The Association of the British Pharmaceutical Industry and the National Centre for the Replacement, Refinement, and Reduction of Animals in Research (NC3Rs) have announced a new collaboration to explore whether the safety testing of medicines can be refined.
Current regulations stipulate that experimental medicines are assessed in at least two species – one rodent and one non-rodent (such as a min-pig of non-human primate) – before they can be tested in human trials.
According to Home Office statistics on repeat-dose toxicity tests (just one kind of test for which animals are used), in 2015 there were 9,636 procedures using mice, 29,597 with rats, 2,454 with dogs and 1,330 with non-human primates.

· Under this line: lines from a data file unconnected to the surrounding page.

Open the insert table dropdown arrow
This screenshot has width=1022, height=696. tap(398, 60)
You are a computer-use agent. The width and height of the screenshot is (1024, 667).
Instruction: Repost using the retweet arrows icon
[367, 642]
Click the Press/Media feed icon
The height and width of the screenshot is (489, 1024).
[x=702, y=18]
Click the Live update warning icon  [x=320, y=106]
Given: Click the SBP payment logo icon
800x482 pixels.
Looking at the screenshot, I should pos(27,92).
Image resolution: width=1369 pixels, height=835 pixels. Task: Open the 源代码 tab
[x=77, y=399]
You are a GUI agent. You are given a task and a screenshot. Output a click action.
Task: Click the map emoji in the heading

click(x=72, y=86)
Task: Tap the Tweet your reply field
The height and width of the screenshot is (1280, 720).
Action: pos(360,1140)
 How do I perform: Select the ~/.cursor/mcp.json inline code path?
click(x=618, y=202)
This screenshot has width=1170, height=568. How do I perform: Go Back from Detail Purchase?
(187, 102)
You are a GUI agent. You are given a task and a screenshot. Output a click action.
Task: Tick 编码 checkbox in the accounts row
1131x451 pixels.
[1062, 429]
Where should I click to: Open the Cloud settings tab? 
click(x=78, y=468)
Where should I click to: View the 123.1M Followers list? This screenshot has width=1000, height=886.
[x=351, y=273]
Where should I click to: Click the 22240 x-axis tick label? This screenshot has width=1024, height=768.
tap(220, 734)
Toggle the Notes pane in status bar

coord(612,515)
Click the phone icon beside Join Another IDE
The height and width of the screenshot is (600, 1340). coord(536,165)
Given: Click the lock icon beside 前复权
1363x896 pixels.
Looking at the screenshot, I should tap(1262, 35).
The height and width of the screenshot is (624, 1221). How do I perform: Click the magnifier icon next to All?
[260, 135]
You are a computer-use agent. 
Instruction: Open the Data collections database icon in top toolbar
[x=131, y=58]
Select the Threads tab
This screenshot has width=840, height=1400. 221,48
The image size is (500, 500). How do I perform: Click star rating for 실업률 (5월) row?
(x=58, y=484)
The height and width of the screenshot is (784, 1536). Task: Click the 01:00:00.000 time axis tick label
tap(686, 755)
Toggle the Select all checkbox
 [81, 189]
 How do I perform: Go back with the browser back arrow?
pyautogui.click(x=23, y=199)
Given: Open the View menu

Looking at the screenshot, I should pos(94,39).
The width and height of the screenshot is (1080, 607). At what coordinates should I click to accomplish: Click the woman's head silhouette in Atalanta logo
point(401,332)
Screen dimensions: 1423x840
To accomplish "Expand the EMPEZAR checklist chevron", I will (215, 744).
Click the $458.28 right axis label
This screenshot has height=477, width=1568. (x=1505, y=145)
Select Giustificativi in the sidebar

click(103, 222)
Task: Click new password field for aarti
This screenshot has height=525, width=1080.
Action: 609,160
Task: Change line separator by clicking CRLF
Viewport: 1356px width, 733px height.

The new project will see NC3Rs ask pharma companies to share data on use of two animal species to determine whether current approaches are in line with best science and offer the highest level of patient safety, and explore if use of just one species pre-human testing could be sufficient.
“A number of similar studies have been published by others with differing outcomes on the need for testing in two species. Our project will have the advantage that we will have access to published and unpublished data and the expert input of industry and regulatory scientists,” writes NC3Rs chief executive Dr Vicky Robinson in a blog on the collaboration.
A working group convened by the NC3Rs and led by the group’s Dr Helen Prior, whose post is funded by the ABPI, will oversee the project, and a number companies have already committed to sharing data, it said.
ABPI and the NC3Rs have now been working together for 12 years on appropriate use of animals in testing.
“This collaboration has been incredibly valuable in supporting industry’s implementation of the 3Rs [reduction, refinement, and replacement of animals] across medicines development, to achieve both the best science and best animal welfare,” said Dr Paul Brooker, chair of the ABPI Nonclinical and Biological Discovery Expert Network (NaBDEN).